Now, research shows that the building blocks that scientists think allowed life might actually thrive better in space than here on the ground.
Scientists believe life arose from a mixture of organic chemicals and biomolecules, eventually leading to organisms on Earth.
Research points to the fact that the ingredients were likely from outer space, and this new study shows that a special group of molecules known as peptides can form easily in the conditions of space.
Proteins are large, complex carbon-based molecules that uphold the functions of life inside our cells. The manufacture of these proteins happens due to our DNA, a large and complex molecule of its own.
These complex molecules are assembled from smaller, simple molecules like amino acids – the so-called building blocks of life.
Understanding the origin of life means understanding where these building blocks form and how the spontaneously assembled themselves into more complex structures.
Then, we need to understand what allows them to become a living organism; one that is confined and self-replicating.
That’s what this latest study illuminates, at least partially, as well as how they ended up on Earth.
DNA is made up of about 20 different amino acids, arranged in DNA’s double helix structure in different combinations that contain our genetic code.
Peptides are also amino acids arranged in a chain-like structure, and can be made up of as little as two – or as many as hundreds – of amino acids.
Peptides are important because they provide functions like “catalysing,” or enhancing, reactions that are necessary for life.
They also could have been further assembled into early versions of membranes, confining functional molecules in cell-like structures.
Of course, the origin of life is not so simple as peptides forming under the right conditions on early Earth.
In fact, the cold conditions of space turned out to be more favorable for their formation.
Single atoms of carbon monoxide and ammonia molecules can stick together with single carbon atoms and dust grains, reacting to form amino acid-like molecules.

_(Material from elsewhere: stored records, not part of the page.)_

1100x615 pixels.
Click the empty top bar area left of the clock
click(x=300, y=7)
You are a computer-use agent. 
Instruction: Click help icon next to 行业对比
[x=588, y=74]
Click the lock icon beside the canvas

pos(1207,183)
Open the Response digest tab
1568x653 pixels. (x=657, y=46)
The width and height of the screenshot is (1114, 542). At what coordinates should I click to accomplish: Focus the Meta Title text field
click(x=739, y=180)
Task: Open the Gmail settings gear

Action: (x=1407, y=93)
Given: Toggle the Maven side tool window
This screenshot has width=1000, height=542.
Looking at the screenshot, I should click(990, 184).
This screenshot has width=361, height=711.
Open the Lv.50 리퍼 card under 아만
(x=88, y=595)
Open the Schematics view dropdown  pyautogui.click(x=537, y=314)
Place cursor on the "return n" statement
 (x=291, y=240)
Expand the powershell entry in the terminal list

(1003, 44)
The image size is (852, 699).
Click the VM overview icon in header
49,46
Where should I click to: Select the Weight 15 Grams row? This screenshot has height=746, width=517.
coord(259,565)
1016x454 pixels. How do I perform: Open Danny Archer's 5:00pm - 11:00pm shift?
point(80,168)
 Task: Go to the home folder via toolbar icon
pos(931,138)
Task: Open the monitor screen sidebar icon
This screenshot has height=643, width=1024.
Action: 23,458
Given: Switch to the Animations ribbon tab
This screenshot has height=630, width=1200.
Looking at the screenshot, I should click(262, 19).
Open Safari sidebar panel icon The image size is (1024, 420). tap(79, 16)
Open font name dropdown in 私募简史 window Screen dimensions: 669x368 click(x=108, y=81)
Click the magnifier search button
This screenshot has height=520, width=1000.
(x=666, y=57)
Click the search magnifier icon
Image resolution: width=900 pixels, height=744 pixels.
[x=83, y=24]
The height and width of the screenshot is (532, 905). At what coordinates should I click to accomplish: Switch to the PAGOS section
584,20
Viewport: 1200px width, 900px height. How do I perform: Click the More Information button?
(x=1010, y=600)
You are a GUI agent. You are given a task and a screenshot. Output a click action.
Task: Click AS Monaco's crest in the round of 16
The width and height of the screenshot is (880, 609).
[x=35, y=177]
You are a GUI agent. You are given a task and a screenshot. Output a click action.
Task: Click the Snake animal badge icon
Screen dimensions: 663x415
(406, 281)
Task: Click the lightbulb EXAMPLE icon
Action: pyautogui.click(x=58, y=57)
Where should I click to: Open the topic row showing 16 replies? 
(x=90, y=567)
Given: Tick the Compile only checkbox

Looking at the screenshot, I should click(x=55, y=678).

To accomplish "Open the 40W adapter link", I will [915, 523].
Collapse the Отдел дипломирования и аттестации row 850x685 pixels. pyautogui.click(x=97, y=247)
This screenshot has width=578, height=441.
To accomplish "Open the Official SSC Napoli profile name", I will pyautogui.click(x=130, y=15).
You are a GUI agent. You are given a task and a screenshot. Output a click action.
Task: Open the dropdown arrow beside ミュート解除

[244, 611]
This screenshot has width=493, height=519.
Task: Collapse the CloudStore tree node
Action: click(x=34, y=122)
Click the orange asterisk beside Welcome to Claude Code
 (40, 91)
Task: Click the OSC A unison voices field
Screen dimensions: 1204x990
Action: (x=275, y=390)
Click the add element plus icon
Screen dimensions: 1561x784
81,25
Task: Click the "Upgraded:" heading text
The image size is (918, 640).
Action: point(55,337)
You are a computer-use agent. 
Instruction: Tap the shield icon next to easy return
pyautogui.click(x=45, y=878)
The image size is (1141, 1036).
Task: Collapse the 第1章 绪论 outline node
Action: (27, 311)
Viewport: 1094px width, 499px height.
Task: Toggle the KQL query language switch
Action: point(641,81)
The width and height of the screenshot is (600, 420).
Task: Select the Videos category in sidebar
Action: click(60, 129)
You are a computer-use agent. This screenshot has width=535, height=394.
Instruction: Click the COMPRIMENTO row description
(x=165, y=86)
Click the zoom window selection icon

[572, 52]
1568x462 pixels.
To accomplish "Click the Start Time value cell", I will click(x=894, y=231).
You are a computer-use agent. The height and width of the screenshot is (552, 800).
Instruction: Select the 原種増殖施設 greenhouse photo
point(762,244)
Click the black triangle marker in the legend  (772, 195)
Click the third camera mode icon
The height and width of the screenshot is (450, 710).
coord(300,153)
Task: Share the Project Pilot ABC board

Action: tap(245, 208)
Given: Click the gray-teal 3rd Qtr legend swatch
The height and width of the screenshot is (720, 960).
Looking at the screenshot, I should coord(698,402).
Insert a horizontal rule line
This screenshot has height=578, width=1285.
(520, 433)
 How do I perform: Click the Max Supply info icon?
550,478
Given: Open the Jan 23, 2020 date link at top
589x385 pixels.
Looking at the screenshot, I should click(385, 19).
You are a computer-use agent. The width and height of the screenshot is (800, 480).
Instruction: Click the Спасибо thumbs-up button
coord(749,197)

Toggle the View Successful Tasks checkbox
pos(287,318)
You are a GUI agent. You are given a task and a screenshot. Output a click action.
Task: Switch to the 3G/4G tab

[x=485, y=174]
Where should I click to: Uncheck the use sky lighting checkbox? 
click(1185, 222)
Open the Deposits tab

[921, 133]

As the cloud becomes denser and dust particles also start to stick together, these molecules can assemble into peptides.
Researchers on this study looked at the dense environment of dusty disks give birth to a new solar system with a star and planets.
The disks form when clouds suddenly collapse under the force of gravity. In space, water molecules are much more prevalent, forming ice on the surface of any growing agglomerates of particles that could inhibit peptide reactions.
They found, though, that although the formation of peptides is slightly diminished, it is not totally prevented.
As rocks and dust combine to form larger bodies, like asteroids and comets, bodies head up and allow liquids to form.
This boosts peptide formation in the liquids, and there’s a natural selection of further reactions resulting in even more complex organic molecules.
These are exactly the processes they believe would have occurred during the formation of our Solar System.
So, the building blocks of life – amino acids, lipids, and sugars can absolutely form in the space environment.
Because peptide formation is more efficient in space than of Earth, and because we can see them accumulate in comets, that could have been how they were delivered here, setting the stage for the emergence of life.
And if that happened here, it could happen other places, as well.
So there just might be life out there somewhere after all.